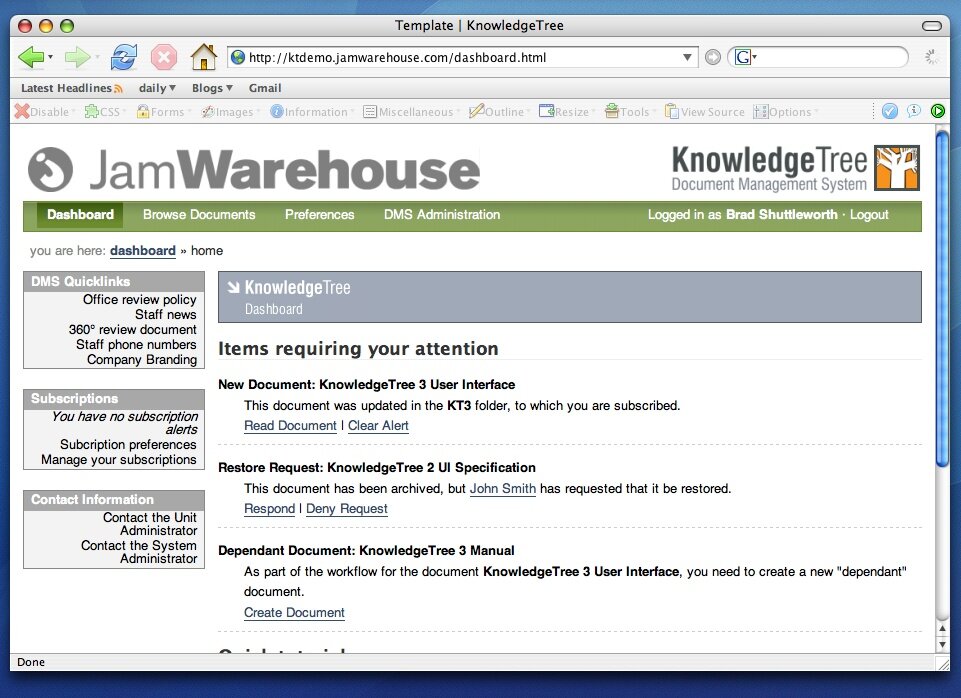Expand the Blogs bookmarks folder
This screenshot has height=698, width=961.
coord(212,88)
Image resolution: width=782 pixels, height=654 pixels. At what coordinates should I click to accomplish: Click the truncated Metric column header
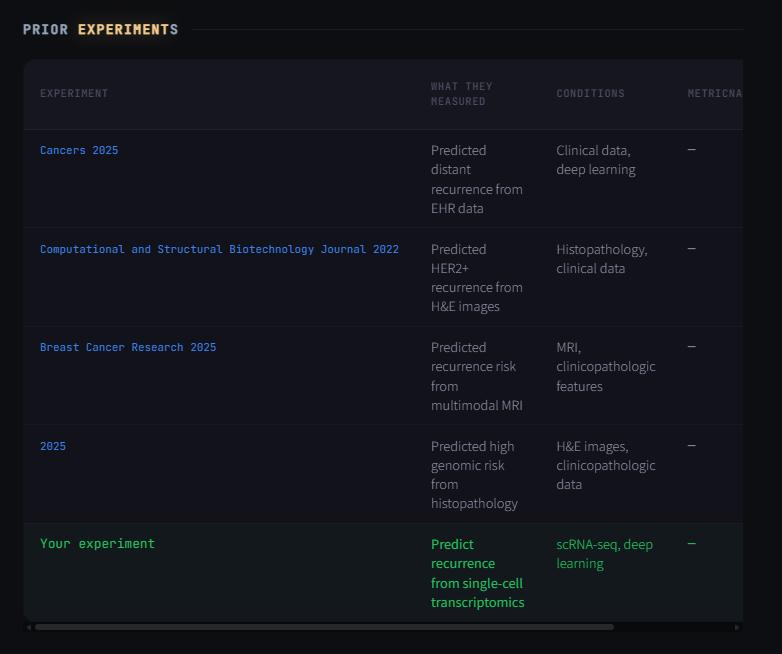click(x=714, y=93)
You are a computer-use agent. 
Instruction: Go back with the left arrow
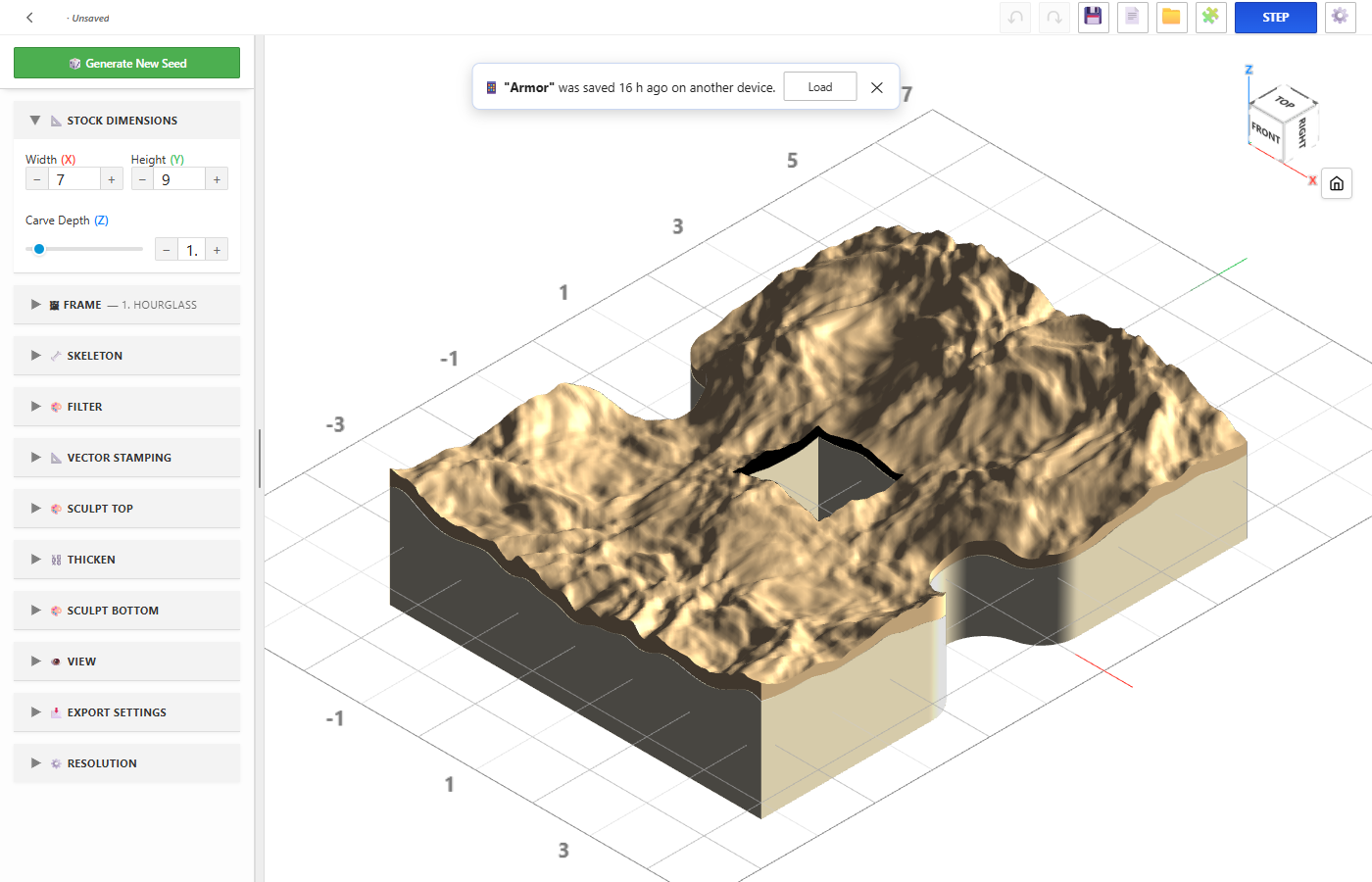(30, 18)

+++

◆ **DIRECTIVE**
Copy out every line of the data word for word, omitting the pictures.

◆ **COMPLETED EXERCISE**
Expand the Blogs bookmarks folder
This screenshot has height=698, width=961.
coord(212,88)
Image resolution: width=782 pixels, height=654 pixels. At what coordinates should I click to accomplish: Click the truncated Metric column header
click(x=714, y=93)
You are a computer-use agent. 
Instruction: Go back with the left arrow
(30, 18)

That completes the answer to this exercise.